Being Trans in the UK


"It is a curious thing, to realise and accept that you aren’t who you thought you were".   Read Lib Dem member Jasmine Joséphine Sakura-Rose's very personal story on the simple dignity of being accepted for who we are.

Despite how the media likes to portray it there’s no one story that describes what it is to realise and accept that you are trans or non-binary. For myself it was an entire series of events and realisations in my life that I ran from and hid until in the end I couldn’t hide anymore. And when I could no longer hide what I was running from I found myself facing – well, myself

One of the things I hear—one many trans or non-binary people hear—is that I’m brave for being who I am. In truth it isn’t bravery or at least not for me. I am me because it was killing me not to be. In my own life the only thing I see that could be courageous about being myself is that I’m out.

I am not ashamed to be out

But I am afraid to be out

Perhaps there are trans or non-binary people in the UK who are not afraid to be out at the moment, but I haven’t spoken to anybody who can say that. Because right now being trans or non-binary and out in the UK is becoming an increasingly scary thing

I live my life surrounded by a media that is hostile to me—hostile to the very idea that trans or non-binary people can and should exist without being questioned about who we are; questioned about our validity; questioned about whether we’re a danger to “normal” people.

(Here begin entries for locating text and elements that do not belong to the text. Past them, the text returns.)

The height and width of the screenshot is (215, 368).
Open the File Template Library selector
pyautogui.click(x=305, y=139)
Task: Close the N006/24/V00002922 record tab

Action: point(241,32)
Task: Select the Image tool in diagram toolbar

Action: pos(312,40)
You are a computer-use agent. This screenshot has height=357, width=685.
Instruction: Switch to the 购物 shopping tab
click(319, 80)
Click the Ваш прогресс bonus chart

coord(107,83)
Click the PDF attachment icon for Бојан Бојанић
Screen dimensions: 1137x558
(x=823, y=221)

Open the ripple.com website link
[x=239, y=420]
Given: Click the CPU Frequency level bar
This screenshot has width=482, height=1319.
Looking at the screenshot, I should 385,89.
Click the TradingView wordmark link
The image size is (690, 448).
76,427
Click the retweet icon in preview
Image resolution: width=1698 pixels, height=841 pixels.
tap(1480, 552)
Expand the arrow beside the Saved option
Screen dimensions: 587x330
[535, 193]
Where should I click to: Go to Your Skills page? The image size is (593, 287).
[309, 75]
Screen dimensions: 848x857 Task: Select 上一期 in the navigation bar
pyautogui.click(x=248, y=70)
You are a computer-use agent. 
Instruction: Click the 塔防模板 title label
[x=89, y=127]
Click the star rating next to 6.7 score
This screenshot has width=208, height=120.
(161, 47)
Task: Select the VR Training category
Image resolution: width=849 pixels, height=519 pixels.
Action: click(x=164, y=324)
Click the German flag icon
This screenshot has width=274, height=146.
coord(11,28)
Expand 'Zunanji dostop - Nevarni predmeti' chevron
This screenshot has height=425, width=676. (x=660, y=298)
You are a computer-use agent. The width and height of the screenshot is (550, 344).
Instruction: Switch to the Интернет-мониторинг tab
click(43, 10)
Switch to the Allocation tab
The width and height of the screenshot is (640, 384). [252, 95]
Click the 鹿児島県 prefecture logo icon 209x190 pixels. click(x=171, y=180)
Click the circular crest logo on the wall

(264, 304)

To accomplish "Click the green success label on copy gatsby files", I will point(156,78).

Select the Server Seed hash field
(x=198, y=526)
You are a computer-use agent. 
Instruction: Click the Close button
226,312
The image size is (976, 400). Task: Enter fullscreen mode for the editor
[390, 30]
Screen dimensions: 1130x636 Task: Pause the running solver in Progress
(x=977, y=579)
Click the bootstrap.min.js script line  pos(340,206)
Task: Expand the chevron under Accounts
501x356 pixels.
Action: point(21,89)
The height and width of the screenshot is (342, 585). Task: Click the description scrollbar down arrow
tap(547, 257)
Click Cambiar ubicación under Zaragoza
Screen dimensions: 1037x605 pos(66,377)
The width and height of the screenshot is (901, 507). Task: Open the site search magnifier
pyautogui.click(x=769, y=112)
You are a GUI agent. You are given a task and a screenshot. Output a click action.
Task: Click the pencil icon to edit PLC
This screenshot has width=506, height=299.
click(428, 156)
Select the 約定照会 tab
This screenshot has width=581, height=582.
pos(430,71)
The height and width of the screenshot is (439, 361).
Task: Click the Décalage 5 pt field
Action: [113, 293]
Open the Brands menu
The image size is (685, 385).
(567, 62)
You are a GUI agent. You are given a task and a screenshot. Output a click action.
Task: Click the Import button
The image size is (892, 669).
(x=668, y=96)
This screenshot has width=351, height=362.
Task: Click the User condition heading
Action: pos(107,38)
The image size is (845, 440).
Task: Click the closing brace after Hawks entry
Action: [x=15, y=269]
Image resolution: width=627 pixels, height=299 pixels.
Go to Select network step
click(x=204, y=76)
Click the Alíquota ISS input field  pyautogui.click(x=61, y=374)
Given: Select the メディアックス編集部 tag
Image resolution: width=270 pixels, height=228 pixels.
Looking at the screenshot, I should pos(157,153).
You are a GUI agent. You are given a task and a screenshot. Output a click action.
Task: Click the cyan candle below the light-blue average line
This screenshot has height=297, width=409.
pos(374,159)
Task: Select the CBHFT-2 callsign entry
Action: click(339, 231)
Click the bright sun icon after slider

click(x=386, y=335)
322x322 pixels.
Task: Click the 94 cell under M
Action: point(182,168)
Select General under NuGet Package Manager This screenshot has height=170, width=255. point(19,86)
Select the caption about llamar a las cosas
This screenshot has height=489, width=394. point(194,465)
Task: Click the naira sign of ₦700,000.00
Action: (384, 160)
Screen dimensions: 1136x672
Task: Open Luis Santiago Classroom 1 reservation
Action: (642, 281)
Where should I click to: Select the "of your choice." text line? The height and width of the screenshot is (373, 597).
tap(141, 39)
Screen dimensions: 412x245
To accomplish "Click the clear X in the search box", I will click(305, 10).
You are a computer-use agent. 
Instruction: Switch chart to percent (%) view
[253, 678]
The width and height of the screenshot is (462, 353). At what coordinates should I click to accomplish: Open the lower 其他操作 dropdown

A media that sees no problem in running increasingly hostile articles and pieces that portray trans women as dangerous predators in disguise; as trans men as “confused lesbians”; non-binary people being “fake attention seekers”

To be trans or non-binary in the UK is to face a constant barrage of people demanding that I mustn’t be allowed the simple dignity of saying who I am and having that accepted, instead demanding that who I am can and must only be what I’m told I’m allowed to be

To be trans or non-binary in the UK is to face an ever increasing number of people who seem to think that it’s perfectly acceptable for them to define my existence for me, but that my quiet insistence on pointing out that it is not for them to have any say in who I am is somehow hostile or rude

To be trans or non-binary and to say that your existence is not a matter for debate is to be told that you are trying to “silence people”, that you are “deplatforming people”, that you are “trying to hide something”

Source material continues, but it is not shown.